The MOU's budget has not increased since the inception of the Program seventeen years ago, despite the evolution of the minor use pesticides landscape. Submissions to PMRA have become more complex, sometimes requiring additional data or resulting in a longer time to complete health risk assessments. This often occurs with submissions for crops newly authorized to be grown in Canada (e.g., wasabi, rice) and new methods or technologies to apply minor use pesticides (e.g., use of drones, bulb dips).

In this context, current performance targets do not provide the Program with a clear understanding of how long it takes and the level of effort needed to review each submission to manage the distribution of workload each year. This is especially important as applications are not received based on a set schedule and the number of submissions received has been increasing, leading to a growing number of applications in queue to be completed each year. Having a clearer picture of the level of effort would help the Program to better understand the level of resources required to complete submissions, manage workload and inform possible revisions to the MOU in 2023.

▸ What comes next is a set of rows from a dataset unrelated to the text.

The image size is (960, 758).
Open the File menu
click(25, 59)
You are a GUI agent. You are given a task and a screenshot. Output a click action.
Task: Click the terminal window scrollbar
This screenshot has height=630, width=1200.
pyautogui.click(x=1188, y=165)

Recommendation 2: Increase communication and awareness both internally and externally to address a perceived lack of transparency with respect to PMRA's processes for reviewing submissions, and to clarify and manage stakeholder expectations.

Both internal and external key informants (AAFC, PTs, registrants, and growers) mentioned timelines and transparency as ongoing issues, which are increasing stakeholder frustration.  Although legal restrictions limit PMRA's ability to discuss certain details about upcoming regulatory decisions (e.g., re-evaluations), clearer communication with internal and external stakeholders may help to manage expectations and improve overall understanding of the internal processes and regulatory limitations.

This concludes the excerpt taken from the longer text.